* About this task *
The records are to be restated in their entirety, word for word.

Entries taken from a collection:
Content starts

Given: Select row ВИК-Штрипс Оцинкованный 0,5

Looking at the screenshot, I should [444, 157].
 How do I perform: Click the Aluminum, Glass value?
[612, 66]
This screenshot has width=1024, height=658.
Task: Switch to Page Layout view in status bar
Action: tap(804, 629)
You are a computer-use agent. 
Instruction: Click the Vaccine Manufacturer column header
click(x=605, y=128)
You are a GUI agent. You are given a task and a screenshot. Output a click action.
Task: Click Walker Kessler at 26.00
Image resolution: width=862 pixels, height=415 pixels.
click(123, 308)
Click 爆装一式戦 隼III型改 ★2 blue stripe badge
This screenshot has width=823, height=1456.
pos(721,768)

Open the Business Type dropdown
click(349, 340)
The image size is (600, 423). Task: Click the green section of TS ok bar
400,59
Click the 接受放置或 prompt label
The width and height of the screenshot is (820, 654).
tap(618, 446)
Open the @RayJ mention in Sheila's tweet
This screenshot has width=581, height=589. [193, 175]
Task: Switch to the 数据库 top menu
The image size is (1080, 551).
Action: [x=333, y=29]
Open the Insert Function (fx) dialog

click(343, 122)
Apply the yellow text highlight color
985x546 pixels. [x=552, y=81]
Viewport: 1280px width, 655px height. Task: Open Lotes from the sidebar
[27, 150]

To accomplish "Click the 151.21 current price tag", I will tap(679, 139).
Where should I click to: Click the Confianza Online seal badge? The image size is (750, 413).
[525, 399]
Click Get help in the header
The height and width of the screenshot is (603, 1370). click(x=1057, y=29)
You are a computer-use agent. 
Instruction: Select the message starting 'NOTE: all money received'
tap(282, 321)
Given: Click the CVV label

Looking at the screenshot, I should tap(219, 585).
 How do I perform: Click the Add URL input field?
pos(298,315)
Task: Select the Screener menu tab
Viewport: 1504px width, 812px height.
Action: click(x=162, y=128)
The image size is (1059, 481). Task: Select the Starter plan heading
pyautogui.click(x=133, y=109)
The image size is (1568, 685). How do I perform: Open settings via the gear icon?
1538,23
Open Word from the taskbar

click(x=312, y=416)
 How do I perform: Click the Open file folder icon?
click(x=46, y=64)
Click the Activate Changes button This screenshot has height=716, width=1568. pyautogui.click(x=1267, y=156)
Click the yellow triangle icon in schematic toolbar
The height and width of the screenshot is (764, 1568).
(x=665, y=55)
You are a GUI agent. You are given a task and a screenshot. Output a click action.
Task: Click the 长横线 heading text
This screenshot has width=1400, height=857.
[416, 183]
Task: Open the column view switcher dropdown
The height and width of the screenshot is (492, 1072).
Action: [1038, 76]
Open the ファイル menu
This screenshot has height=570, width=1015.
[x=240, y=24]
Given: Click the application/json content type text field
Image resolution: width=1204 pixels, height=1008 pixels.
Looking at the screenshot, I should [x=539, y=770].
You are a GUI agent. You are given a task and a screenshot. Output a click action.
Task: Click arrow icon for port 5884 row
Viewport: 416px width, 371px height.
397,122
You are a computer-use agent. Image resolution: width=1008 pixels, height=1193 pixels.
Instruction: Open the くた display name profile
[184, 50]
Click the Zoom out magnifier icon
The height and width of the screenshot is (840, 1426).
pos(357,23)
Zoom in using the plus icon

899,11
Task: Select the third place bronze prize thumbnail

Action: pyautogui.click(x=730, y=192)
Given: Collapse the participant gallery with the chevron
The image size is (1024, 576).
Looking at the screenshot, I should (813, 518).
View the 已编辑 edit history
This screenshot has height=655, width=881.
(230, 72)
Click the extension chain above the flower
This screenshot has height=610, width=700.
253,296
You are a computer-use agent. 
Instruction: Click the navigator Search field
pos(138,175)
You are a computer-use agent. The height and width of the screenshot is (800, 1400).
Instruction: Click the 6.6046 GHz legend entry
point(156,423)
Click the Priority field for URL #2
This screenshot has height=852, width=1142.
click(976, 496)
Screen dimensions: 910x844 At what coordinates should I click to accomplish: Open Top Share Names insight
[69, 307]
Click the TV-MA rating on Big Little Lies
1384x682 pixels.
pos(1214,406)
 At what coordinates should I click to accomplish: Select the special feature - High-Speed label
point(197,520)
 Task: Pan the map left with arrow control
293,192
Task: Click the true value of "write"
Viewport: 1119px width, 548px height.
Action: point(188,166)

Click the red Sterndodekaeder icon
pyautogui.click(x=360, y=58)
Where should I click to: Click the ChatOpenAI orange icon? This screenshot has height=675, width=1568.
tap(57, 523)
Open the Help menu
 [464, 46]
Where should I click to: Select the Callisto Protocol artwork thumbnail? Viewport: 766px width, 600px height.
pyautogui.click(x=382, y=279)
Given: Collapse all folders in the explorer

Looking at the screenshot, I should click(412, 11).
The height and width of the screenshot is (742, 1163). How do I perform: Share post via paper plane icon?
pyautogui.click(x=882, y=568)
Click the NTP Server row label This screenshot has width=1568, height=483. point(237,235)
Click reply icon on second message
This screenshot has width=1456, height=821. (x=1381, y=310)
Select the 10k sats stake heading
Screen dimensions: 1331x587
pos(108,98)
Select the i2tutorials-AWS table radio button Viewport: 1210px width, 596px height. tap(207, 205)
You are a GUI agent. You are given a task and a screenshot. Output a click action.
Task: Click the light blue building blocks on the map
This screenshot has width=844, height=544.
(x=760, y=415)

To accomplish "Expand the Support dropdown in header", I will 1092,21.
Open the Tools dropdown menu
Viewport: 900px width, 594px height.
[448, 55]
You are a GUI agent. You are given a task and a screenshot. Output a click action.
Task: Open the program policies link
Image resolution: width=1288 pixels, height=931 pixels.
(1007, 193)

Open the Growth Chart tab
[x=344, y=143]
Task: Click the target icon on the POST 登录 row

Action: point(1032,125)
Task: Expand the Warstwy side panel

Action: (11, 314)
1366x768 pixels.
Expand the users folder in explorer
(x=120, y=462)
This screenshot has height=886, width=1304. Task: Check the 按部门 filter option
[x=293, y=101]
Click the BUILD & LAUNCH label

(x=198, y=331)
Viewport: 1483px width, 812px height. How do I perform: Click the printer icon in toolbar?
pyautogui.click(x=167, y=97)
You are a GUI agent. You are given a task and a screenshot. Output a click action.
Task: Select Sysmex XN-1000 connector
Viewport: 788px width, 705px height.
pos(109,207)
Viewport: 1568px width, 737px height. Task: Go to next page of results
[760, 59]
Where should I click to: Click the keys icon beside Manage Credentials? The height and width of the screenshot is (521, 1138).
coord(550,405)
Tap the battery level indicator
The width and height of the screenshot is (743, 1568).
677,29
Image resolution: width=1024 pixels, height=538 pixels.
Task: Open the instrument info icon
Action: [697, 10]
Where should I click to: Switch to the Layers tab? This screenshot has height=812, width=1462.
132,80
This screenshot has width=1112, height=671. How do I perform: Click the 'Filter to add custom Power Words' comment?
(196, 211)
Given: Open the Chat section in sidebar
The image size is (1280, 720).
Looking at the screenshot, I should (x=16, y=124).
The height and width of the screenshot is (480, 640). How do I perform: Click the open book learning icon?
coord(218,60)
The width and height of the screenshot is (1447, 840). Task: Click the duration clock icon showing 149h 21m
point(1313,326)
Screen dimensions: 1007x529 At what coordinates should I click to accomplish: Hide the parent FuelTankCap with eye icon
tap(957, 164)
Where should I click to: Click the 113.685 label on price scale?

Content ends

* Output of the task *
Given: Select row ВИК-Штрипс Оцинкованный 0,5

Looking at the screenshot, I should [444, 157].
 How do I perform: Click the Aluminum, Glass value?
[612, 66]
This screenshot has width=1024, height=658.
Task: Switch to Page Layout view in status bar
Action: tap(804, 629)
You are a computer-use agent. 
Instruction: Click the Vaccine Manufacturer column header
click(x=605, y=128)
You are a GUI agent. You are given a task and a screenshot. Output a click action.
Task: Click Walker Kessler at 26.00
Image resolution: width=862 pixels, height=415 pixels.
click(123, 308)
Click 爆装一式戦 隼III型改 ★2 blue stripe badge
This screenshot has width=823, height=1456.
pos(721,768)

Open the Business Type dropdown
click(349, 340)
The image size is (600, 423). Task: Click the green section of TS ok bar
400,59
Click the 接受放置或 prompt label
The width and height of the screenshot is (820, 654).
tap(618, 446)
Open the @RayJ mention in Sheila's tweet
This screenshot has width=581, height=589. [193, 175]
Task: Switch to the 数据库 top menu
The image size is (1080, 551).
Action: [x=333, y=29]
Open the Insert Function (fx) dialog

click(343, 122)
Apply the yellow text highlight color
985x546 pixels. [x=552, y=81]
Viewport: 1280px width, 655px height. Task: Open Lotes from the sidebar
[27, 150]

To accomplish "Click the 151.21 current price tag", I will tap(679, 139).
Where should I click to: Click the Confianza Online seal badge? The image size is (750, 413).
[525, 399]
Click Get help in the header
The height and width of the screenshot is (603, 1370). click(x=1057, y=29)
You are a computer-use agent. 
Instruction: Select the message starting 'NOTE: all money received'
tap(282, 321)
Given: Click the CVV label

Looking at the screenshot, I should tap(219, 585).
 How do I perform: Click the Add URL input field?
pos(298,315)
Task: Select the Screener menu tab
Viewport: 1504px width, 812px height.
Action: click(x=162, y=128)
The image size is (1059, 481). Task: Select the Starter plan heading
pyautogui.click(x=133, y=109)
The image size is (1568, 685). How do I perform: Open settings via the gear icon?
1538,23
Open Word from the taskbar

click(x=312, y=416)
 How do I perform: Click the Open file folder icon?
click(x=46, y=64)
Click the Activate Changes button This screenshot has height=716, width=1568. pyautogui.click(x=1267, y=156)
Click the yellow triangle icon in schematic toolbar
The height and width of the screenshot is (764, 1568).
(x=665, y=55)
You are a GUI agent. You are given a task and a screenshot. Output a click action.
Task: Click the 长横线 heading text
This screenshot has width=1400, height=857.
[416, 183]
Task: Open the column view switcher dropdown
The height and width of the screenshot is (492, 1072).
Action: [1038, 76]
Open the ファイル menu
This screenshot has height=570, width=1015.
[x=240, y=24]
Given: Click the application/json content type text field
Image resolution: width=1204 pixels, height=1008 pixels.
Looking at the screenshot, I should [x=539, y=770].
You are a GUI agent. You are given a task and a screenshot. Output a click action.
Task: Click arrow icon for port 5884 row
Viewport: 416px width, 371px height.
397,122
You are a computer-use agent. Image resolution: width=1008 pixels, height=1193 pixels.
Instruction: Open the くた display name profile
[184, 50]
Click the Zoom out magnifier icon
The height and width of the screenshot is (840, 1426).
pos(357,23)
Zoom in using the plus icon

899,11
Task: Select the third place bronze prize thumbnail

Action: pyautogui.click(x=730, y=192)
Given: Collapse the participant gallery with the chevron
The image size is (1024, 576).
Looking at the screenshot, I should (813, 518).
View the 已编辑 edit history
This screenshot has height=655, width=881.
(230, 72)
Click the extension chain above the flower
This screenshot has height=610, width=700.
253,296
You are a computer-use agent. 
Instruction: Click the navigator Search field
pos(138,175)
You are a computer-use agent. The height and width of the screenshot is (800, 1400).
Instruction: Click the 6.6046 GHz legend entry
point(156,423)
Click the Priority field for URL #2
This screenshot has height=852, width=1142.
click(976, 496)
Screen dimensions: 910x844 At what coordinates should I click to accomplish: Open Top Share Names insight
[69, 307]
Click the TV-MA rating on Big Little Lies
1384x682 pixels.
pos(1214,406)
 At what coordinates should I click to accomplish: Select the special feature - High-Speed label
point(197,520)
 Task: Pan the map left with arrow control
293,192
Task: Click the true value of "write"
Viewport: 1119px width, 548px height.
Action: point(188,166)

Click the red Sterndodekaeder icon
pyautogui.click(x=360, y=58)
Where should I click to: Click the ChatOpenAI orange icon? This screenshot has height=675, width=1568.
tap(57, 523)
Open the Help menu
 [464, 46]
Where should I click to: Select the Callisto Protocol artwork thumbnail? Viewport: 766px width, 600px height.
pyautogui.click(x=382, y=279)
Given: Collapse all folders in the explorer

Looking at the screenshot, I should click(412, 11).
The height and width of the screenshot is (742, 1163). How do I perform: Share post via paper plane icon?
pyautogui.click(x=882, y=568)
Click the NTP Server row label This screenshot has width=1568, height=483. point(237,235)
Click reply icon on second message
This screenshot has width=1456, height=821. (x=1381, y=310)
Select the 10k sats stake heading
Screen dimensions: 1331x587
pos(108,98)
Select the i2tutorials-AWS table radio button Viewport: 1210px width, 596px height. tap(207, 205)
You are a GUI agent. You are given a task and a screenshot. Output a click action.
Task: Click the light blue building blocks on the map
This screenshot has width=844, height=544.
(x=760, y=415)

To accomplish "Expand the Support dropdown in header", I will 1092,21.
Open the Tools dropdown menu
Viewport: 900px width, 594px height.
[448, 55]
You are a GUI agent. You are given a task and a screenshot. Output a click action.
Task: Open the program policies link
Image resolution: width=1288 pixels, height=931 pixels.
(1007, 193)

Open the Growth Chart tab
[x=344, y=143]
Task: Click the target icon on the POST 登录 row

Action: point(1032,125)
Task: Expand the Warstwy side panel

Action: (11, 314)
1366x768 pixels.
Expand the users folder in explorer
(x=120, y=462)
This screenshot has height=886, width=1304. Task: Check the 按部门 filter option
[x=293, y=101]
Click the BUILD & LAUNCH label

(x=198, y=331)
Viewport: 1483px width, 812px height. How do I perform: Click the printer icon in toolbar?
pyautogui.click(x=167, y=97)
You are a GUI agent. You are given a task and a screenshot. Output a click action.
Task: Select Sysmex XN-1000 connector
Viewport: 788px width, 705px height.
pos(109,207)
Viewport: 1568px width, 737px height. Task: Go to next page of results
[760, 59]
Where should I click to: Click the keys icon beside Manage Credentials? The height and width of the screenshot is (521, 1138).
coord(550,405)
Tap the battery level indicator
The width and height of the screenshot is (743, 1568).
677,29
Image resolution: width=1024 pixels, height=538 pixels.
Task: Open the instrument info icon
Action: [697, 10]
Where should I click to: Switch to the Layers tab? This screenshot has height=812, width=1462.
132,80
This screenshot has width=1112, height=671. How do I perform: Click the 'Filter to add custom Power Words' comment?
(196, 211)
Given: Open the Chat section in sidebar
The image size is (1280, 720).
Looking at the screenshot, I should (x=16, y=124).
The height and width of the screenshot is (480, 640). How do I perform: Click the open book learning icon?
coord(218,60)
The width and height of the screenshot is (1447, 840). Task: Click the duration clock icon showing 149h 21m
point(1313,326)
Screen dimensions: 1007x529 At what coordinates should I click to accomplish: Hide the parent FuelTankCap with eye icon
tap(957, 164)
Where should I click to: Click the 113.685 label on price scale?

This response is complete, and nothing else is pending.